Cette méfiance se retrouve dans votre texte sur l’intercommunalité. Je rappelle que la loi de 1999 a été votée sous un gouvernement de gauche, après, il est vrai, une concertation approfondie au sein de chaque assemblée. Je rends hommage à un rapporteur de l’époque, M. Mercier, pour le travail qu’il a accompli ici même, aux côtés de M. Hoeffel.
Mais, avaient alors été employées des méthodes totalement différentes, qui n’ont rien à voir avec ce qui a prévalu pour le présent projet de loi.
Je ne conteste pas la nécessité d’achever la carte de l’intercommunalité, mais pourquoi imposer à la commission départementale de coopération intercommunale une majorité des deux tiers pour pouvoir réformer la carte ?
Au lieu d’inciter les préfets à chercher le consensus, on leur donne quasiment les pleins pouvoirs pour rattacher d’office une commune, ou même pour fusionner deux EPCI. Il suffit qu’une majorité simple des communes rassemblant la moitié de la population ne s’y oppose pas.
Dès lors, j’espère que la pratique de l’intercommunalité ne sera pas faussée par les nouvelles règles que vous avez introduites. J’ai l’impression que, pour aller au bout de cette réforme, le Gouvernement utilise un marteau-pilon pour écraser une mouche. Dans une démocratie apaisée, les préfets devraient inciter à rechercher par un dialogue approfondi les solutions de bon sens, que les élus, d’ailleurs, sont capables de trouver d’eux-mêmes.
Mes collègues du groupe RDSE et moi-même étions tellement favorables à l’intercommunalité que nous avons proposé d’en faire la brique de base de la constitution des territoires. Vous avez rejeté cette possibilité en refusant d’avancer au 1er mars 2013 la date d’achèvement de la carte, comme vous le proposait le Sénat, et en reportant celle-ci au 30 juin 2013. Là encore, l’Assemblée nationale a imposé son texte.
En scrutant attentivement le texte issu de la commission mixte paritaire, j’aperçois, non sans peine, une très modeste concession faite au Sénat par le report de 2012 à 2015 de l’interdiction des financements croisés. Mais le principe de l’exclusivité des compétences entre régions et départements demeure. Le texte issu de la commission mixte paritaire ne fait aucune concession au Sénat, représentant légitime des collectivités locales.

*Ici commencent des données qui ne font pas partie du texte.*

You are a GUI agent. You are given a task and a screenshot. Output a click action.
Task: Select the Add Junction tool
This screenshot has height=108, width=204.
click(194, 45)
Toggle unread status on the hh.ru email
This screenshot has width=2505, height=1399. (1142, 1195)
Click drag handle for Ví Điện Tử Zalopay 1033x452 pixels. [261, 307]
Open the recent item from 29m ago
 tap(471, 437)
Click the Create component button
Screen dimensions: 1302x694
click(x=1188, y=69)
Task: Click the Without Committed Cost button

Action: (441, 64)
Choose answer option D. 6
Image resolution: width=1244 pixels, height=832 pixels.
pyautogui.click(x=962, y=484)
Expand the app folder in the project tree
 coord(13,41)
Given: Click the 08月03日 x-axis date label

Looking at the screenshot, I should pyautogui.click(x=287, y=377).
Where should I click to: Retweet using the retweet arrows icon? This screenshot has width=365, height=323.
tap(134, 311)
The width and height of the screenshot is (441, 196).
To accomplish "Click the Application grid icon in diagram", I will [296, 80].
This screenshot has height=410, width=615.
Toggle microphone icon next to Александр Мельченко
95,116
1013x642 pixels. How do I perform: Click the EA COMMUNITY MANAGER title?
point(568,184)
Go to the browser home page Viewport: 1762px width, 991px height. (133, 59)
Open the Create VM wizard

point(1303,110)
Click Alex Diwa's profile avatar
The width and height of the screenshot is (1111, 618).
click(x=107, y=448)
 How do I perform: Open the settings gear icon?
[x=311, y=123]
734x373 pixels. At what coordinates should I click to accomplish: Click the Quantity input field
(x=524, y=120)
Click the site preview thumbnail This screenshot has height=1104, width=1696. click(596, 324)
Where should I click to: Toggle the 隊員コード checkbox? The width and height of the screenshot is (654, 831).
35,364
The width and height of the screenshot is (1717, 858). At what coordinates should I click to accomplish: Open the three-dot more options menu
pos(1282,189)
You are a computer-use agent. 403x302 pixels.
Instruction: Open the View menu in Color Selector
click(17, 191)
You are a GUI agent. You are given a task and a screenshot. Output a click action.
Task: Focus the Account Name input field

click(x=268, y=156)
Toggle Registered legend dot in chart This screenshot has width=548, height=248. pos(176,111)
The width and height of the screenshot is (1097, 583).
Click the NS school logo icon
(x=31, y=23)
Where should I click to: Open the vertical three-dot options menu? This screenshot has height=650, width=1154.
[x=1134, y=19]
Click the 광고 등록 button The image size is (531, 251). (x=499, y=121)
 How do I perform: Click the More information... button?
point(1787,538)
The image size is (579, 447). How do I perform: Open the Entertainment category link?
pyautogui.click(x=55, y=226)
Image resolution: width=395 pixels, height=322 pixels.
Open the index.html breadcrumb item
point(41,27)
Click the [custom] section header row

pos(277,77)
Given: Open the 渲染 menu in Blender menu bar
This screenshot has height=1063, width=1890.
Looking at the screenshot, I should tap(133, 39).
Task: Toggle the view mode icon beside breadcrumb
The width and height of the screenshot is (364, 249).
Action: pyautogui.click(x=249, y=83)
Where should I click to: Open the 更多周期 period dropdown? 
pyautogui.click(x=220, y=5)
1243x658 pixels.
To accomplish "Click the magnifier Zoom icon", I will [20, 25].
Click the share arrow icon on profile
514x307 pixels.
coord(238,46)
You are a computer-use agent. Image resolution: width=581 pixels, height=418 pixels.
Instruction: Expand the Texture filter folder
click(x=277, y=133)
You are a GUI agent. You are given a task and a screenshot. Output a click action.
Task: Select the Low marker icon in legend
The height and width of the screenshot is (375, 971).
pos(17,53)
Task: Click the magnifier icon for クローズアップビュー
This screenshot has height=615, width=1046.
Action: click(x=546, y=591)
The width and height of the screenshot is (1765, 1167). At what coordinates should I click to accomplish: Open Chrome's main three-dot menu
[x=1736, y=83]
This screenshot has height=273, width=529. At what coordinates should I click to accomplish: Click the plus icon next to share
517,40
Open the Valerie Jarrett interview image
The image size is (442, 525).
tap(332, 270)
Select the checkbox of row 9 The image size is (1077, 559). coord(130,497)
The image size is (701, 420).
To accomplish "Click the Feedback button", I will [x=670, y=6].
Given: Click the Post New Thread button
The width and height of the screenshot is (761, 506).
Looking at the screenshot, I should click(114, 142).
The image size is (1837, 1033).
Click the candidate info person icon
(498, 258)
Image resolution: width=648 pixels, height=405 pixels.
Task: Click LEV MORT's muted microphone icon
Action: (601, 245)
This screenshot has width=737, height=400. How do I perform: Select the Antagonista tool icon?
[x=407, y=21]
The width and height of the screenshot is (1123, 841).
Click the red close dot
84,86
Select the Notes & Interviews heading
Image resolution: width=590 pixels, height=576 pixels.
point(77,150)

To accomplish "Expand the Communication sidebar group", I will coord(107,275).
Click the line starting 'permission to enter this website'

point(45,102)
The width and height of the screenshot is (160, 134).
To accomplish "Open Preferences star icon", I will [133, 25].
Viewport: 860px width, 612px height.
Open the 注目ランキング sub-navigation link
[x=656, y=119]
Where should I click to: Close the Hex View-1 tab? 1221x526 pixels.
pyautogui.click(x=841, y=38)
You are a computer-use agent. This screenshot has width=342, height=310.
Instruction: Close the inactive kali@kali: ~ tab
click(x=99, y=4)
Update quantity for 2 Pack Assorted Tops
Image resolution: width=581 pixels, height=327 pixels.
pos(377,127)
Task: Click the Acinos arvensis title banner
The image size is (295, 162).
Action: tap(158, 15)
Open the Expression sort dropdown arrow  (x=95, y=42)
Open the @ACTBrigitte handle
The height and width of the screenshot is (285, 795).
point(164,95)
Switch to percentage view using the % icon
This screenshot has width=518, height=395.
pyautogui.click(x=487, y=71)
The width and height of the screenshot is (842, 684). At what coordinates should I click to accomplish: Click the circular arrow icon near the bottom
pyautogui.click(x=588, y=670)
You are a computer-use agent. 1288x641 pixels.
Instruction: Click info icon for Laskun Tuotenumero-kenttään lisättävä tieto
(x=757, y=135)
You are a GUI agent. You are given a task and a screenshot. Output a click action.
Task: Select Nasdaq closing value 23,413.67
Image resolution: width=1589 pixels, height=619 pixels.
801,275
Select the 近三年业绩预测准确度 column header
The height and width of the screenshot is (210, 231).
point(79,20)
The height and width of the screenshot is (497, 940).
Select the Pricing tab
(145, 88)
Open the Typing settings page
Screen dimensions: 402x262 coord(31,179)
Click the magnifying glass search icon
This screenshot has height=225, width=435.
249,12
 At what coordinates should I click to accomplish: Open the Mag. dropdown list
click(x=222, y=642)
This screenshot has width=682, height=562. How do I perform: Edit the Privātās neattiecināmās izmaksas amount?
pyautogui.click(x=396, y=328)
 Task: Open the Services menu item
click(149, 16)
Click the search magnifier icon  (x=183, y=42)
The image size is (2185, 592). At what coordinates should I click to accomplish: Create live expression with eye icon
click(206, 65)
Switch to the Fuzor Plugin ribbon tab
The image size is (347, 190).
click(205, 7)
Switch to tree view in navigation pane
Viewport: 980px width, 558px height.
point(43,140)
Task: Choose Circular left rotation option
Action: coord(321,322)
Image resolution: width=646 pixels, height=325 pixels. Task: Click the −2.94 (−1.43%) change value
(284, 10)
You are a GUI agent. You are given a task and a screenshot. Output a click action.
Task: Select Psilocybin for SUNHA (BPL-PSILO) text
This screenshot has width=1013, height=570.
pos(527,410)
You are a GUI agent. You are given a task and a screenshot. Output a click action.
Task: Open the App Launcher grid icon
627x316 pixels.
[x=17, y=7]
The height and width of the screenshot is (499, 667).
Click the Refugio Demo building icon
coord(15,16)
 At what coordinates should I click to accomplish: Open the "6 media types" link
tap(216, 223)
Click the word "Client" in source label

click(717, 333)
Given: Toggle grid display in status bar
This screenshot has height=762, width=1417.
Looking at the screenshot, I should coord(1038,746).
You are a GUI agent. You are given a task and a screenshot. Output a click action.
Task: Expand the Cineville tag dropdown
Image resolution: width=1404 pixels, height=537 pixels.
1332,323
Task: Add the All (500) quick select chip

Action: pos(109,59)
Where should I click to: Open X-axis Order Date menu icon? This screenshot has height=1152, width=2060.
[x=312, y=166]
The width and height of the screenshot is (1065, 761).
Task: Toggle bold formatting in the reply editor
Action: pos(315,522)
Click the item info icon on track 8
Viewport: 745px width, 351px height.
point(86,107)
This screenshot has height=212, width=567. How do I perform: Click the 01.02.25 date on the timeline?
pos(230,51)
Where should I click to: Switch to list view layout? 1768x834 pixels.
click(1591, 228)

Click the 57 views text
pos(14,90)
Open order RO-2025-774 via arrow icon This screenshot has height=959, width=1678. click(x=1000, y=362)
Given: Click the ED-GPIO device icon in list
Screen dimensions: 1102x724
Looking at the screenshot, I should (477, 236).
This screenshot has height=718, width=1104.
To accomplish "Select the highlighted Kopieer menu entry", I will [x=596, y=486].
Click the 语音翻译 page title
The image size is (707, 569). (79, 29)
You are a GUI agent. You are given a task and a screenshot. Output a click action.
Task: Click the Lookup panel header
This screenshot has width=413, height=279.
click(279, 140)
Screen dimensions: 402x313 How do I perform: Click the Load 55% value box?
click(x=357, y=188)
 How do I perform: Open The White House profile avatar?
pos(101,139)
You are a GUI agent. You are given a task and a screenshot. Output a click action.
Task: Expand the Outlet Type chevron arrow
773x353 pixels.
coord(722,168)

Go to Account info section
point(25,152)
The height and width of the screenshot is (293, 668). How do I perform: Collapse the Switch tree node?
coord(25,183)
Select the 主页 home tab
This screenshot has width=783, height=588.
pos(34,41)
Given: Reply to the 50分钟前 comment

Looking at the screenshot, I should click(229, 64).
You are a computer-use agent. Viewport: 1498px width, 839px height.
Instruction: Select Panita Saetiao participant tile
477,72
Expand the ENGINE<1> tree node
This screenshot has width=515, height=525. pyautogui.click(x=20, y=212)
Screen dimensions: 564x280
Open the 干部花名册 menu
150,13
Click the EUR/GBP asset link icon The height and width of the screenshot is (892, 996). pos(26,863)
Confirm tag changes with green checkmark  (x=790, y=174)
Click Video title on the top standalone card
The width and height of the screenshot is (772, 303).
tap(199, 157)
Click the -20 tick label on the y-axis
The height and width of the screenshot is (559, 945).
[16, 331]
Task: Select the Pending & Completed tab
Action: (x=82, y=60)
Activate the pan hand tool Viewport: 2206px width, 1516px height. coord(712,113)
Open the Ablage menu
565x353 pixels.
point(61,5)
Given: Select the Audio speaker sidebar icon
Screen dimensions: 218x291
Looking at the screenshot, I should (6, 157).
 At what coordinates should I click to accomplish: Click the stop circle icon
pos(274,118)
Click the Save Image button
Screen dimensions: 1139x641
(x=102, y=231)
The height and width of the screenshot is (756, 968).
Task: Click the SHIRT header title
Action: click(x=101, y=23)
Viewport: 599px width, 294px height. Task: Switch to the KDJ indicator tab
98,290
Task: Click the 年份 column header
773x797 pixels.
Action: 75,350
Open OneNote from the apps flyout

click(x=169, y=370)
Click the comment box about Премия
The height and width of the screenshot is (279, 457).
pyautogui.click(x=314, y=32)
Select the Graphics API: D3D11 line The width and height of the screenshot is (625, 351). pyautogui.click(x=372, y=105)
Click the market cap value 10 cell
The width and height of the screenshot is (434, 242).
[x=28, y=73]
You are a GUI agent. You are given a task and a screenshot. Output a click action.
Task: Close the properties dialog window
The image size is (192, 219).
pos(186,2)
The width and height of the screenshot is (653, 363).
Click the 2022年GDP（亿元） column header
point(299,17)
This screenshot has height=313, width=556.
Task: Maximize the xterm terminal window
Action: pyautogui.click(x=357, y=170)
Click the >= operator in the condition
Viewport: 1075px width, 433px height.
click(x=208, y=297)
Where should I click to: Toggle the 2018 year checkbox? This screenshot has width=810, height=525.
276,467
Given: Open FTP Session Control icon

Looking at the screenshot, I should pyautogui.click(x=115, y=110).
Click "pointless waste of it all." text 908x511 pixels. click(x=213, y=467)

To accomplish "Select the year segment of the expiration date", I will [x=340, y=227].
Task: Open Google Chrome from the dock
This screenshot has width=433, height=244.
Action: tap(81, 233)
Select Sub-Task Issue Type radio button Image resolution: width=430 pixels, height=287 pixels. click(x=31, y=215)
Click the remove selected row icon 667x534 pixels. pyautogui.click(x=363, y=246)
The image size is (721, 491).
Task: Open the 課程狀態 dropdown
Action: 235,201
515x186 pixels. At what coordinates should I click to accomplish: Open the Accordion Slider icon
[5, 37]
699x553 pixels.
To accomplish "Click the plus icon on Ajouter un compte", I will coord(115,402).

La Haute Assemblée, y compris M. Longuet, avait voté à 335 voix de majorité le maintien de la clause de compétence générale. Ce souhait a été piétiné. Monsieur Longuet, vous-même, avez été piétiné, même si vous manifestez une certaine résilience, si on entend par là la capacité à reprendre forme après avoir reçu un choc. §
Vous avez tous été piétinés. Il n’y a pas de cadeaux dans le monde impitoyable de l’UMP.